8 responses to “On the Burning Edge of Grace

  1. My only question about this article– is the Grace line between legalism and hedonism really so thin that you have to walk it so precariously?

  2. I think when you place yourself in the arms of Jesus, He narrows the path in His own way based on what He knows will work for each individual. I do believes that it is always narrowing and I am ok with that most of the time…… At least when I remember Who it is that I am letting be my Guide. Thanks for sharing your thoughts with us!

  3. Great question, Tabi! I believe the grace line IS a precarious one…albeit perhaps wider than a flaming tightrope.

    Rich Mullins (one of my favorite songwriters, singers and spiritual non-conformists) said, “I’d rather live on the edge of falling and rely on God’s grace, than to rely on my own ability or virtue to keep me from falling.” I SOOOO agree. In and of ourselves, we are not ABLE to continually walk that line…perhaps if we find ourselves exhausted, we are trying to do too much of it ourselves? Just a thought…

  4. Wow you had so much to say and I want to say so much back that i think it might make it’s own post if I did. My only thought i want to adress is that slavery in the bible is not the slavery that existed in early america. It wasn’t lifelong. In exodus 21 it lays down the ground work that he would only be a slave for 7 years and then all captives were to be set free with their families and without any financial penalties to be paid. This sounds strange to our ears in a culture that places all it’s emphasis on self rather than community or family but he could voluntarily at the end of the 7 years if he loved his master could go through a ceremony to be a family servant forever.

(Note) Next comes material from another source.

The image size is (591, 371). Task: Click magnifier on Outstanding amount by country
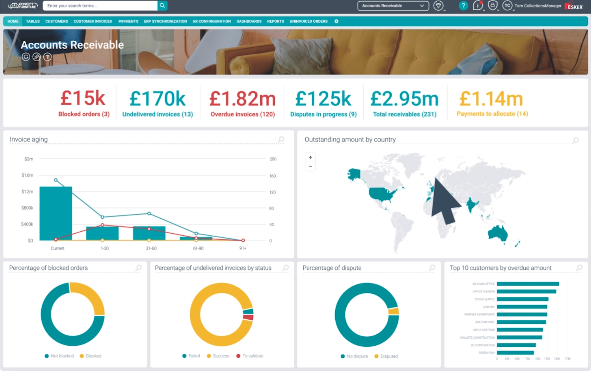click(x=576, y=140)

The term is called a bondsman and Pual the Apotle uses it to describe himself as a bondsman of Jesus christ.

    Adressing American slavery when you say that we/christians thought that slavery was totally cool paints a much too one sided picture of christians, the bible and because of this nations history racisim and “the white man.” I’m not saying that people didn’t think that it was cool but just so you know that there were some of the “we” (I don’t know about you but I wasn’t there) that beleived it was totally uncool. The bloodiest american war ever fought was the civil war which was fought by and large over slavery and there were massive casualties from both ideological sides. As kansas’s statehood and slave status was being decided people from both sides moved into the state into the state to try and make it a free and slave state. The name “bloddy kansas” was given to it so don’t think that people didn’t live and die on both sides of the ideoligies and probably both did in the name of “Christ”

    In Charles Dickens the christmas carol scrooge is talking to one of the spirits and is upset at the things done in his name and the spirit says. “There are some upon this earth of yours,” returned the Spirit, “who lay claim to know us, and who do their deeds of passion, pride, ill-will, hatred, envy, bigotry, and selfishness in our name, who are as strange to us and all our kith and kin, as if they had never lived. Remember that, and charge their doings on themselves, not us.”

    • Holy cow, Adam! What a well articulated argument! Kudos, brother…and where is YOUR contribution to the Hunting for God blog lineup? (LOVE the Christmas Carol quote…A LOT!)

  5. I’ve been thinking about this a lot since I posted my question, and I realized where I got confused with this article. So I think I need to backtrack a ways before I can go forward. The question I should have given first– what is your definition of grace?

    • I guess in my head I’m defining Grace as the freedom or liberation we have to live life to the fullest in Christ. What I was trying to articulate is that on any given choice or topic, I have to wonder if I’m taking advantage of that freedom, or if my reluctance to do so is based on a legalistic paradigm that may or may not be justified.